Exercise directions » Write each line again exactly as it is, from the opening line of the records below through the one containing "Task: Click the Analytics bar chart icon", and add nothing.

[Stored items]
▬▬▬
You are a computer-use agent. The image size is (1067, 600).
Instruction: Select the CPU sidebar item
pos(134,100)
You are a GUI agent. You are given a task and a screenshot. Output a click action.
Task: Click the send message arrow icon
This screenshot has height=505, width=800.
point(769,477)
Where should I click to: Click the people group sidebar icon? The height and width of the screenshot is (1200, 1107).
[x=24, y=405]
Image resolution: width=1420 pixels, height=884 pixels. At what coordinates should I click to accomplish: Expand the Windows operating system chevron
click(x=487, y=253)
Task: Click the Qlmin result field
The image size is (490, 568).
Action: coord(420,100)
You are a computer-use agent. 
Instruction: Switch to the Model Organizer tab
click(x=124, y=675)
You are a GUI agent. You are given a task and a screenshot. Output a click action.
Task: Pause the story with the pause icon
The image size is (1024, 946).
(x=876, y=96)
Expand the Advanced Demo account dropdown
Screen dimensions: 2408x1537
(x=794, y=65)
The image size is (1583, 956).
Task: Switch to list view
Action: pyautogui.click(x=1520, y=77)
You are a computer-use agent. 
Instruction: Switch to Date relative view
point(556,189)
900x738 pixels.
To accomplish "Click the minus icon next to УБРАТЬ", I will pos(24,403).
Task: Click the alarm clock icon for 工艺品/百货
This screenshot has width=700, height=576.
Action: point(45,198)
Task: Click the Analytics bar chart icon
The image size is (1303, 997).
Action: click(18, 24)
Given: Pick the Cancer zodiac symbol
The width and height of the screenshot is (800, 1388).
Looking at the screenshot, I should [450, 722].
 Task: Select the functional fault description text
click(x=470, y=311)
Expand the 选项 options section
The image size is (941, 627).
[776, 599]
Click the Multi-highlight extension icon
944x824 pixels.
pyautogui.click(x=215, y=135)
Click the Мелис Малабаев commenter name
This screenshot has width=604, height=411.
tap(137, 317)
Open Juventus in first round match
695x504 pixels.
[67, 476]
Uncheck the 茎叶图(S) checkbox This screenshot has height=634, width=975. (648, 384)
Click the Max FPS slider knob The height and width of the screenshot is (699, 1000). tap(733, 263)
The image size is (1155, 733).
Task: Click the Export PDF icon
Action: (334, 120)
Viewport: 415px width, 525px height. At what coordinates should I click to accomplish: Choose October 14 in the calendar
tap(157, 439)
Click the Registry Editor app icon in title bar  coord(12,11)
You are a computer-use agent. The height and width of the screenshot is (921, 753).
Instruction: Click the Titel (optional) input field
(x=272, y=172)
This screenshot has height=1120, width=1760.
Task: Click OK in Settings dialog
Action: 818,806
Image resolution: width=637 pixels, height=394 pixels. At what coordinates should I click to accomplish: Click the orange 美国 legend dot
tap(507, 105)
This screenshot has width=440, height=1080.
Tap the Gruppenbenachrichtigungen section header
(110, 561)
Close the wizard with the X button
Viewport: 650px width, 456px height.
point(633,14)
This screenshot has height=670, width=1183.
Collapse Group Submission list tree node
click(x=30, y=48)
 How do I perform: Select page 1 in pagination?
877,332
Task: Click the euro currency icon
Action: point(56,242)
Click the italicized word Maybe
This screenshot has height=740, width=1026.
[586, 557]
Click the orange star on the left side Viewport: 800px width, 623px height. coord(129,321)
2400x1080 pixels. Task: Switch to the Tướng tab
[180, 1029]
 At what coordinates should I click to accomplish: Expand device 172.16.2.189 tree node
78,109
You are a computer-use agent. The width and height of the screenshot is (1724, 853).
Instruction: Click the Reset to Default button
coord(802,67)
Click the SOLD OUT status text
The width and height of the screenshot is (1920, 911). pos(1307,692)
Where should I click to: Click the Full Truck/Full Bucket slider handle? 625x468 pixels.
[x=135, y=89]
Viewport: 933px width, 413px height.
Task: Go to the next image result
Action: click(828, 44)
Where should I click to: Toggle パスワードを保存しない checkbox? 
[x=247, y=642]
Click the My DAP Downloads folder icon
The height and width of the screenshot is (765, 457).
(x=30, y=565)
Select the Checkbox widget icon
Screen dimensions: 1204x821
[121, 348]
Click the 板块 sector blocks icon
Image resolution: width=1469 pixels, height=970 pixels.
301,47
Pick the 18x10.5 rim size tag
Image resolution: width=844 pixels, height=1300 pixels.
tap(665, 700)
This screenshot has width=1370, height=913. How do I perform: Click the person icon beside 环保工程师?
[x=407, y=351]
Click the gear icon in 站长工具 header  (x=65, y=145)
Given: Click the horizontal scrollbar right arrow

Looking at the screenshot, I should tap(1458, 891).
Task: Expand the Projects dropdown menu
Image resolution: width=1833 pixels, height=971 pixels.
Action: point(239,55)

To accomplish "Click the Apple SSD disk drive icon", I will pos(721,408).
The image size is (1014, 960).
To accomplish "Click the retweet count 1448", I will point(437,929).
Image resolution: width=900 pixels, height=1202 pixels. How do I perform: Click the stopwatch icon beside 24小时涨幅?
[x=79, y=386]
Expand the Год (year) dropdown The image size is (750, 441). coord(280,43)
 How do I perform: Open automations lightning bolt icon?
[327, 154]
▬▬▬
Answer space »
You are a computer-use agent. The image size is (1067, 600).
Instruction: Select the CPU sidebar item
pos(134,100)
You are a GUI agent. You are given a task and a screenshot. Output a click action.
Task: Click the send message arrow icon
This screenshot has height=505, width=800.
point(769,477)
Where should I click to: Click the people group sidebar icon? The height and width of the screenshot is (1200, 1107).
[x=24, y=405]
Image resolution: width=1420 pixels, height=884 pixels. At what coordinates should I click to accomplish: Expand the Windows operating system chevron
click(x=487, y=253)
Task: Click the Qlmin result field
The image size is (490, 568).
Action: coord(420,100)
You are a computer-use agent. 
Instruction: Switch to the Model Organizer tab
click(x=124, y=675)
You are a GUI agent. You are given a task and a screenshot. Output a click action.
Task: Pause the story with the pause icon
The image size is (1024, 946).
(x=876, y=96)
Expand the Advanced Demo account dropdown
Screen dimensions: 2408x1537
(x=794, y=65)
The image size is (1583, 956).
Task: Switch to list view
Action: pyautogui.click(x=1520, y=77)
You are a computer-use agent. 
Instruction: Switch to Date relative view
point(556,189)
900x738 pixels.
To accomplish "Click the minus icon next to УБРАТЬ", I will pos(24,403).
Task: Click the alarm clock icon for 工艺品/百货
This screenshot has width=700, height=576.
Action: point(45,198)
Task: Click the Analytics bar chart icon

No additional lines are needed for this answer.